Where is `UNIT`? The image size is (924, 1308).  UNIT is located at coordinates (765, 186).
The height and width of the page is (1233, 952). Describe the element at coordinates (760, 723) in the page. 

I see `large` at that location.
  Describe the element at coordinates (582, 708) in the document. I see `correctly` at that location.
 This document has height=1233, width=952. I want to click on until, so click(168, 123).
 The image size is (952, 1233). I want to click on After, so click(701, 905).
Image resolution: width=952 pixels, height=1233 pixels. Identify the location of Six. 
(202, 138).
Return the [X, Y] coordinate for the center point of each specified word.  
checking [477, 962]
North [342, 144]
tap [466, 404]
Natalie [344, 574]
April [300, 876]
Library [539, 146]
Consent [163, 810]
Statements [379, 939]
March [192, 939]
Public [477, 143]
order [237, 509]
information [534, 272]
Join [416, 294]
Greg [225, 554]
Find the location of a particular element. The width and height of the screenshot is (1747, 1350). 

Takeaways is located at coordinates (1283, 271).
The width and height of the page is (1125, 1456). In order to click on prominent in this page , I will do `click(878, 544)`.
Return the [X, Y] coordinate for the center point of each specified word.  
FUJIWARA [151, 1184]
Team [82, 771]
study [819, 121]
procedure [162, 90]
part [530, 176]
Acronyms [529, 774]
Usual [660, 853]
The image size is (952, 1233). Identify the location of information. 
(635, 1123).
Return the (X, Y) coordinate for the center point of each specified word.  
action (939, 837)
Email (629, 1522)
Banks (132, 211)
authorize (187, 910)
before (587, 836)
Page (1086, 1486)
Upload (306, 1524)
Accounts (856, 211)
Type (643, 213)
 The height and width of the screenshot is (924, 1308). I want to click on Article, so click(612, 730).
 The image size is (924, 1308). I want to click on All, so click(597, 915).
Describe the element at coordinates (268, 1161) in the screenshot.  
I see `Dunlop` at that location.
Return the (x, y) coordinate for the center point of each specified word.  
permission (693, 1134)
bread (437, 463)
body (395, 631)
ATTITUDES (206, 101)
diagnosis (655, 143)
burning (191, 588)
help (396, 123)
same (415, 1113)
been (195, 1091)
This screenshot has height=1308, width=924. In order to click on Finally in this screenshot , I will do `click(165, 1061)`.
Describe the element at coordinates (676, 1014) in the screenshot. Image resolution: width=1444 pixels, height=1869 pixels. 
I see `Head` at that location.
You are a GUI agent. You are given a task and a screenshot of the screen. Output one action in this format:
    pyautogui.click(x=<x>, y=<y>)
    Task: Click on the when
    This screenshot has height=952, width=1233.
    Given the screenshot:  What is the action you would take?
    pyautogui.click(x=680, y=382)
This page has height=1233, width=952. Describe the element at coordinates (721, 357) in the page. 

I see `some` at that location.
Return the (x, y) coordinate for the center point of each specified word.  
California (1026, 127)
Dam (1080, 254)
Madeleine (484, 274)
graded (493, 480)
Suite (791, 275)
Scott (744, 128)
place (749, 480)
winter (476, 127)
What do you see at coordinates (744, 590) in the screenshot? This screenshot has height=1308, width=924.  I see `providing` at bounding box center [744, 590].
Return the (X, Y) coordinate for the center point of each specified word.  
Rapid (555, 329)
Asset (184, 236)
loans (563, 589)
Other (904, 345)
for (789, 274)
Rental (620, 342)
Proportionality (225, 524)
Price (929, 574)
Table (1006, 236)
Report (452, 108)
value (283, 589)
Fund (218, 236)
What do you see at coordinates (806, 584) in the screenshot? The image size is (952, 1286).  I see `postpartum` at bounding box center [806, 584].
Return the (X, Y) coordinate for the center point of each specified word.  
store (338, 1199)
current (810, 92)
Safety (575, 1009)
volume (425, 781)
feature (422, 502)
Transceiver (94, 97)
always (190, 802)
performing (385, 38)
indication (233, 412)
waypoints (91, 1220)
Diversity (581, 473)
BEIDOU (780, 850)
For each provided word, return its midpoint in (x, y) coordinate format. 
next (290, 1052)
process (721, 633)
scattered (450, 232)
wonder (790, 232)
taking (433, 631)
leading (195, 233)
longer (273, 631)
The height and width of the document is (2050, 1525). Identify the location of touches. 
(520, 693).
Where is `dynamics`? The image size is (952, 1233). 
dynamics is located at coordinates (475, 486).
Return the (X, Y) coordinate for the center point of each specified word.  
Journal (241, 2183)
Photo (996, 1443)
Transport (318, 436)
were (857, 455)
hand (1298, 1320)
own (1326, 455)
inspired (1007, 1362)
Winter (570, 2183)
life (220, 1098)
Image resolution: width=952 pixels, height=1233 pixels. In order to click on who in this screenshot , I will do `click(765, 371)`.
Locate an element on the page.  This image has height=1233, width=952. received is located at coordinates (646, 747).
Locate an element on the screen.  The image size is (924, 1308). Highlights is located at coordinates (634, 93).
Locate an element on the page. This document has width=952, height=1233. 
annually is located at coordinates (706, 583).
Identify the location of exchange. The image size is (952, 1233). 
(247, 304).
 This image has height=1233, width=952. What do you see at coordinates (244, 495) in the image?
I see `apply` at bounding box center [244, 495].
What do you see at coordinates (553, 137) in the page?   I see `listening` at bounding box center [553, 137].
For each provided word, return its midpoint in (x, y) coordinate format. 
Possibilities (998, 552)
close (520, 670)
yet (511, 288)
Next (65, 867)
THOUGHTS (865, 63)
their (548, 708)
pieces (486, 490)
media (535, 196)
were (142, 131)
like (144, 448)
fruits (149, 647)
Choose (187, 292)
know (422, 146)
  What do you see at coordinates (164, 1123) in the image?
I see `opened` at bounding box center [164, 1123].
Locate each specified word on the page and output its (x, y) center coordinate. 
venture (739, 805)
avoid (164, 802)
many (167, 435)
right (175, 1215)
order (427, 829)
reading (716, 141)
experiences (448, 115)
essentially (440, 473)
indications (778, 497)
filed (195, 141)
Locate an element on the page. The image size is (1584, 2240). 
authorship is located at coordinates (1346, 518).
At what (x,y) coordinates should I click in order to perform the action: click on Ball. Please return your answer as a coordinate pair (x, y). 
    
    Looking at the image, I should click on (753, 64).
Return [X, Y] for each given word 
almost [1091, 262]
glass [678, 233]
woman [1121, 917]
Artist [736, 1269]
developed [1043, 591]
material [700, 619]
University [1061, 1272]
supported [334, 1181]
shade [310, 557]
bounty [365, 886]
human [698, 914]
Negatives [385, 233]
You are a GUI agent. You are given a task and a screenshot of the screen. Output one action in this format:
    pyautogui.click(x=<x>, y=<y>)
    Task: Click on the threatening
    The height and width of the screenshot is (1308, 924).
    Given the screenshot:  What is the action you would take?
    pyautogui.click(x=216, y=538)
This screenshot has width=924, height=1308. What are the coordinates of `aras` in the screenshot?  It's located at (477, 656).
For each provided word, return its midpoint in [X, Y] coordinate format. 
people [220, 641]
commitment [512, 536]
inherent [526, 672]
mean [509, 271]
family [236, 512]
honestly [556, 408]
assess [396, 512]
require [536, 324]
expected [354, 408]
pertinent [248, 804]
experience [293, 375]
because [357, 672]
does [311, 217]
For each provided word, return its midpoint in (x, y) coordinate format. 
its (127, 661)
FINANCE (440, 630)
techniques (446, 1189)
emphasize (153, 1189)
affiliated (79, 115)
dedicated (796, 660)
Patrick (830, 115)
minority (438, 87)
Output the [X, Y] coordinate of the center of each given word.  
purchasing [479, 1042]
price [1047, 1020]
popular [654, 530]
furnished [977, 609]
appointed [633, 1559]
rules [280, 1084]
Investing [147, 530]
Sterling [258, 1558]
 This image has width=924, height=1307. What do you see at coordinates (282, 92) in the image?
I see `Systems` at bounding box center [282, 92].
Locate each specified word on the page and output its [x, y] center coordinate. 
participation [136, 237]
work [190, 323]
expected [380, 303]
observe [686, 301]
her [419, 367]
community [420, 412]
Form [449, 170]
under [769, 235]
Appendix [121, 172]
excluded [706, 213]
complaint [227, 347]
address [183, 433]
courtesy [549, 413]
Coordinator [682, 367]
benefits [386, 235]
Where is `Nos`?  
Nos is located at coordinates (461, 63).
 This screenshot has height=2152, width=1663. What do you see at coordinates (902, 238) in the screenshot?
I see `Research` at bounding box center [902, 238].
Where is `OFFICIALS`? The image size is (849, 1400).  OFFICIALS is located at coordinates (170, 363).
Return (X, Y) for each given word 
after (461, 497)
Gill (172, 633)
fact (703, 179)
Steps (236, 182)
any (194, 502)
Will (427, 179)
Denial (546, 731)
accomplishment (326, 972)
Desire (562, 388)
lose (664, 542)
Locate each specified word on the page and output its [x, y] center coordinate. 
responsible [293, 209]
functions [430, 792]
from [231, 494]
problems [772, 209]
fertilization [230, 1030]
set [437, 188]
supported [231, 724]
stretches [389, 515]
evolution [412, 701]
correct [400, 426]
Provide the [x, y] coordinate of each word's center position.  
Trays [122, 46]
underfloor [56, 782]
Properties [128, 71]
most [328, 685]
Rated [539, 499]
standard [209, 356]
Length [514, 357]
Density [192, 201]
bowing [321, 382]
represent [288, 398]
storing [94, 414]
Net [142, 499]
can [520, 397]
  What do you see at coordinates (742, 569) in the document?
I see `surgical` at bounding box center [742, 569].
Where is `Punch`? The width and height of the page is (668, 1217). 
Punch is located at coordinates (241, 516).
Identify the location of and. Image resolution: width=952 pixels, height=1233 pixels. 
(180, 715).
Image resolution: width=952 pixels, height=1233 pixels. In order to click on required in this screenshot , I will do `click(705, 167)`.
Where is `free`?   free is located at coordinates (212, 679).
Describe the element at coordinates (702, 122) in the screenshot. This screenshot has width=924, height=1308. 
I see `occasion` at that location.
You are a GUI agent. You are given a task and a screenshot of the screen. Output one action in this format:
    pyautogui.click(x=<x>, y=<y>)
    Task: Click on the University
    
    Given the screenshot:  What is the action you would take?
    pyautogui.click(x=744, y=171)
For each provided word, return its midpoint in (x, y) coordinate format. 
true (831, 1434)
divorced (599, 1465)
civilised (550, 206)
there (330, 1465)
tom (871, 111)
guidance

......

Arrange the records from the line containing "reading (716, 141)" through the line containing "Negatives [385, 233]" as a JSON list of strings, one string per line, leaving out blank lines.

> **Exercise output**:
[
  "reading (716, 141)",
  "experiences (448, 115)",
  "essentially (440, 473)",
  "indications (778, 497)",
  "filed (195, 141)",
  "Locate an element on the page. The image size is (1584, 2240). ",
  "authorship is located at coordinates (1346, 518).",
  "At what (x,y) coordinates should I click in order to perform the action: click on Ball. Please return your answer as a coordinate pair (x, y). ",
  "    Looking at the image, I should click on (753, 64).",
  "Return [X, Y] for each given word ",
  "almost [1091, 262]",
  "glass [678, 233]",
  "woman [1121, 917]",
  "Artist [736, 1269]",
  "developed [1043, 591]",
  "material [700, 619]",
  "University [1061, 1272]",
  "supported [334, 1181]",
  "shade [310, 557]",
  "bounty [365, 886]",
  "human [698, 914]",
  "Negatives [385, 233]"
]